━━━━━ INFORMATION SUPPLIED
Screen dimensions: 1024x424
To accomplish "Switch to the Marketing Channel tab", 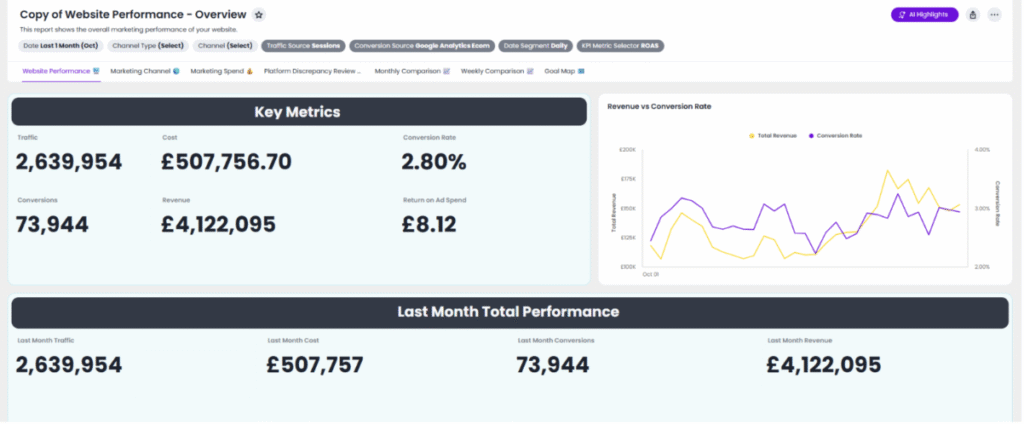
━━━━━━━━━━
━━━━━ INFORMATION SUPPLIED
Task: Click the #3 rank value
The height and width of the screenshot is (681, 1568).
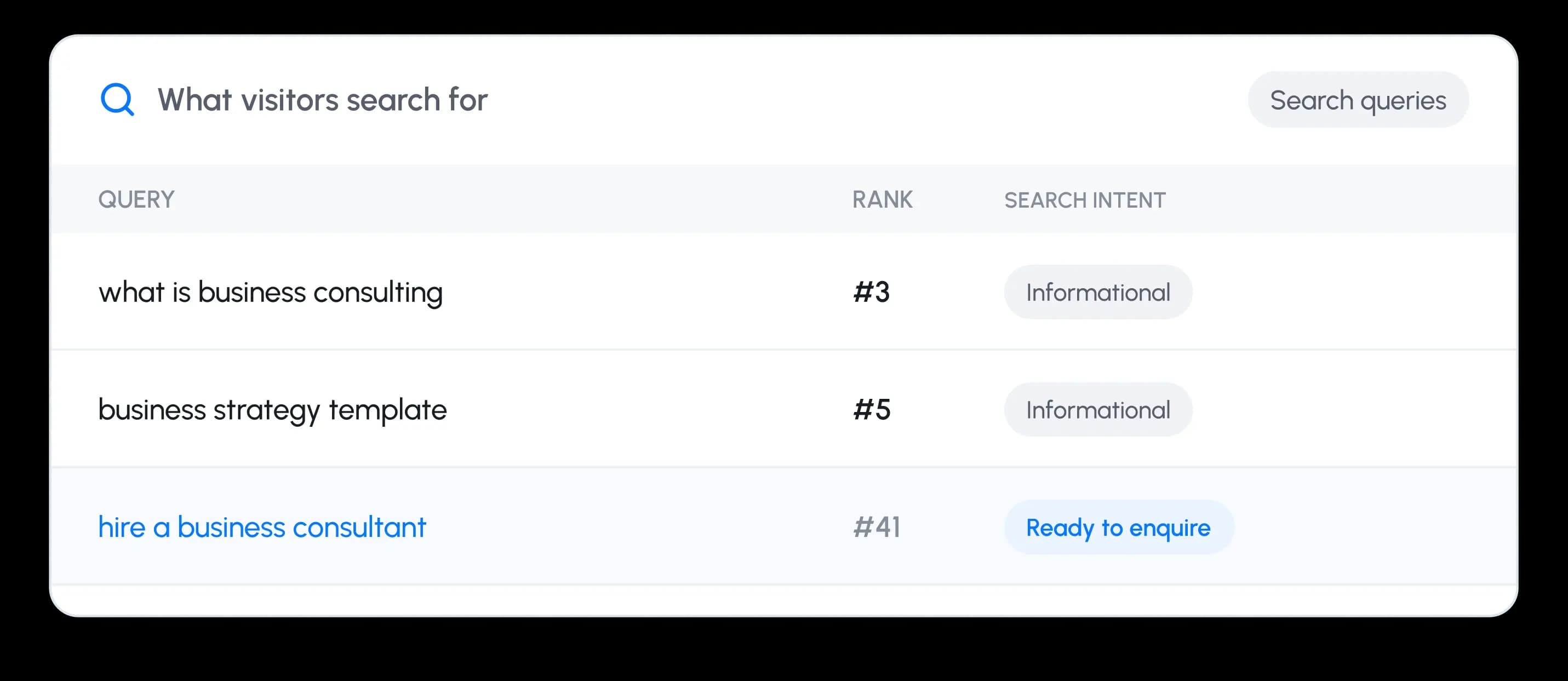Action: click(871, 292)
━━━━━━━━━━
__GIVEN PROBLEM__
Copy the listing from the line containing "Screen dimensions: 1024x424" through the line containing "to the Marketing", with both of those lines included, and omit the pictures from your answer.

__WORKED SOLUTION__
Screen dimensions: 1024x424
To accomplish "Switch to the Marketing Channel tab", 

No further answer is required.